## What needs to be done
Report the number of lines below in which the word "link" occurs. Nothing else is needed.
Data extracts START
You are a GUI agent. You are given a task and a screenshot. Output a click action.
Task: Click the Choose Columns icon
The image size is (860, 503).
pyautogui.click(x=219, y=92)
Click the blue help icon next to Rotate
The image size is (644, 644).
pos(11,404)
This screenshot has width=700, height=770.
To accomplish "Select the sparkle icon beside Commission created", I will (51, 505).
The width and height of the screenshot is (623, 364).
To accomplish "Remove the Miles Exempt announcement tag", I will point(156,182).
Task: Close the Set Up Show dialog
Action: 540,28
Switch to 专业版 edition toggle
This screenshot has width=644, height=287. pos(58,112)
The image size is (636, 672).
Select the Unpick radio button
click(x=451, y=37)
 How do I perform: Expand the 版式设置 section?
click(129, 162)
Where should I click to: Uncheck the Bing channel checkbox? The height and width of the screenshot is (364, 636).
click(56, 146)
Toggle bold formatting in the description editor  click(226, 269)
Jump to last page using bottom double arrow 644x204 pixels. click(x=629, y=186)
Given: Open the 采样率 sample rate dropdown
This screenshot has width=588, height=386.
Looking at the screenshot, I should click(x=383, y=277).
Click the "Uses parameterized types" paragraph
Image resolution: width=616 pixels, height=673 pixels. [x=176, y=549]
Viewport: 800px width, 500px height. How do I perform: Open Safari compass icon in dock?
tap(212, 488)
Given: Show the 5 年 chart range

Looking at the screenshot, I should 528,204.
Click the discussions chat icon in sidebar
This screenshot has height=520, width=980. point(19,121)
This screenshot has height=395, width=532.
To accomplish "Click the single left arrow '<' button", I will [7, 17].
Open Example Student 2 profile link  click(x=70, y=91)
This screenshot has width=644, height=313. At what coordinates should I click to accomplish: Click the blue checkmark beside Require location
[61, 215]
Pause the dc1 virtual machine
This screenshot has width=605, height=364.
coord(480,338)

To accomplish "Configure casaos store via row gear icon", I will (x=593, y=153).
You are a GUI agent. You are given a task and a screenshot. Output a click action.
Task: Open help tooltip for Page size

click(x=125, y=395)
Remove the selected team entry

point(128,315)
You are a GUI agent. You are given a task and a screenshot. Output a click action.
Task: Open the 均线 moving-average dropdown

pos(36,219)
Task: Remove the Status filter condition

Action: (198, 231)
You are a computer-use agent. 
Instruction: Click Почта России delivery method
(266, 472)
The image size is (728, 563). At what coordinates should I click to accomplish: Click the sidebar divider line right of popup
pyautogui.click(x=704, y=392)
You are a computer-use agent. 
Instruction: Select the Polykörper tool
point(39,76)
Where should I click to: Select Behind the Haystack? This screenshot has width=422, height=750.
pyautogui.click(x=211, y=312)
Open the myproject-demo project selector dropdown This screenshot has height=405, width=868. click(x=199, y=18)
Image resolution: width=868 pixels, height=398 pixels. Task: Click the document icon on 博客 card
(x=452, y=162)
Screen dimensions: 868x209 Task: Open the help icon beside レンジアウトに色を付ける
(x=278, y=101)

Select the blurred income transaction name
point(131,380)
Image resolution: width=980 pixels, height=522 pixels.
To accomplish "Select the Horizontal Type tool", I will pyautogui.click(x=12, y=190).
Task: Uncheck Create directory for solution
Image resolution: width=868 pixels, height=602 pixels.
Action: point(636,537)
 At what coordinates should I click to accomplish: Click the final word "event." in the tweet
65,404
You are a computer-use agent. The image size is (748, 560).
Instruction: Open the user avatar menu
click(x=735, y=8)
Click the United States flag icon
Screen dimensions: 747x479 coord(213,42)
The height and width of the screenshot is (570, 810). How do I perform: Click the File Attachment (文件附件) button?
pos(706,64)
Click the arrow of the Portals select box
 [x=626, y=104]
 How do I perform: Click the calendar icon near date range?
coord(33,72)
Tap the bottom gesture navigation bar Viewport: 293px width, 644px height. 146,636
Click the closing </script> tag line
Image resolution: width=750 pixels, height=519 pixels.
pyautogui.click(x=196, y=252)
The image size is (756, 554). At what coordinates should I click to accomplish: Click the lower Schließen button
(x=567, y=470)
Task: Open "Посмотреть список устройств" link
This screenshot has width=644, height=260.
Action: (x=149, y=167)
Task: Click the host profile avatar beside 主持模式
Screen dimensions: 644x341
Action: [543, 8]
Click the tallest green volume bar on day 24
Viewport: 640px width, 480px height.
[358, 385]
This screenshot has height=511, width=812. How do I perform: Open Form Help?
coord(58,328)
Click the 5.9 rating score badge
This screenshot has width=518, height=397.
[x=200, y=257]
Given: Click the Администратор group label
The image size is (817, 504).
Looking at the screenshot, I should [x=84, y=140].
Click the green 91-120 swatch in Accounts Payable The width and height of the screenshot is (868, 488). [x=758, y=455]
Data extracts END
## Answer to this problem
2